Immigration News: GOP Senator Jeff Sessions Introduces New Immigration Enforcement Bill
Republican Senator Jeff Sessions of Arizona has introduced a new bill aimed at strengthening Immigration and Customs Enforcement (ICE) while also cracking down on cities that protect undocumented immigrants.
The bill is named after two police officers that lost their lives at the hands of an undocumented immigrant.
Sen. Sessions announced he will introduce the Michael Davis, Jr. and Danny Oliver in Honor of State and Local Law Enforcement Act to prevent "the planned and sustained dismantlement of immigration enforcement in America," according to a press release.
The bill will be the Senate's version of a similar piece of legislation Rep. Trey Gowdy (R-S.C.) introduced in February with Rep. Bob Goodlatte (R-Va.).
Both bills have been proposed in honor of Sacramento County Sheriff's Deputy Danny Oliver and Placer County Detective Michael Davis who died in 2014 in a shootout with an undocumented immigrant named Marcelo Marquez.
On Oct. 24, Marquez and a female accomplice went on a rampage in Sacramento, ensnaring the city and surrounding area in terror and killing the two police officers, according to the Sacramento Bee.
Sen. Sessions argued the incident would never had happened if ICE enforced the nation's immigration laws properly, stating that Marquez had been deported twice and had an extensive criminal history.
"In America, tens of thousands of preventable crimes occur each year, including the most violent and heinous, because of our failure to enforce our immigration laws. Too many people are living in fear of violent gangs and drug cartels as a result," he said.
ICE has released over 76,000 undocumented immigrants with criminal records, Sen. Sessions claimed, and "There are 169,000 criminal aliens at large in the United States right now who have criminal convictions and were formally and lawfully ordered deported."
He blames the administration for allowing "sanctuary cities" and lessening the restrictions on ICE to exert its authority.
However, the new bill would remedy these problems by ensuring cooperation at all government levels and it will crack down on "sanctuary cities." These cities, which include some of the nation's largest, protect undocumented immigrants from being deported.

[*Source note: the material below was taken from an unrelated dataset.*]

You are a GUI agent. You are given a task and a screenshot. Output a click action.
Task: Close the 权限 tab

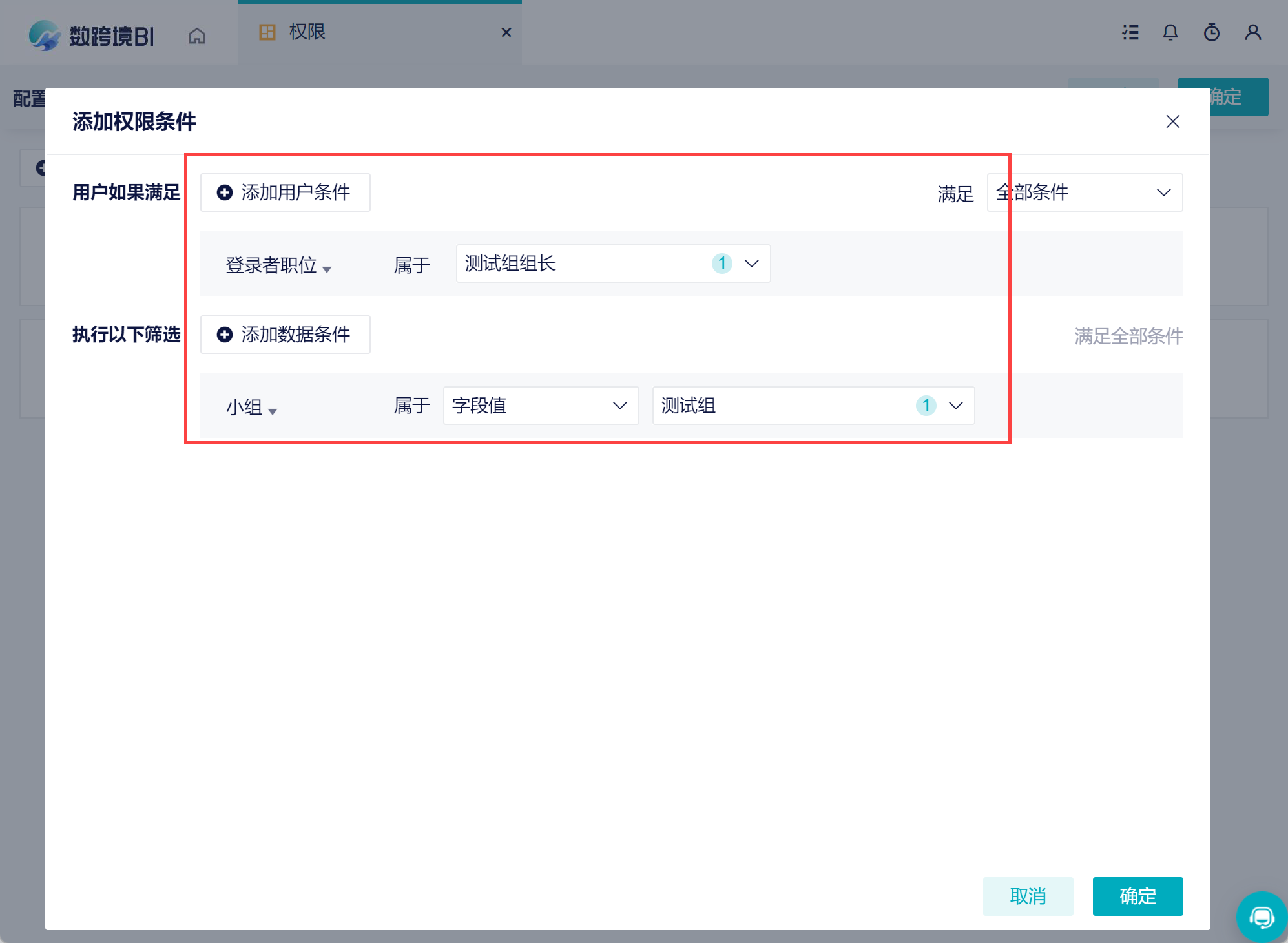(x=506, y=32)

ICE argues the Zadvydas v. Davis ruling of 2001 prevents it from holding undocumented immigrants for extended periods of time if no nation would receive them. Under this reasoning as well as overcrowding, ICE allowed the release of 30,558 "criminal aliens" in the 2014 fiscal year. Yet, the House Judiciary Committee found that only a small percentage of these undocumented immigrants were released under the court ruling's decision.
Similarly, the previous year, ICE released 36,007 criminal undocumented immigrants, prompting Sen. Chuck Grassley (R-Iowa) to demand a letter determining from where they were released among other information.
Rep. Gowdy's bill has already passed the House Judiciary Committee and Sen. Session's bill could easily succeed in the Republican-controlled Senate.
In the same 2014 fiscal year, ICE conducted 315,943 removals of undocumented immigrants, including that of 177,960 who had been previously convicted of a crime.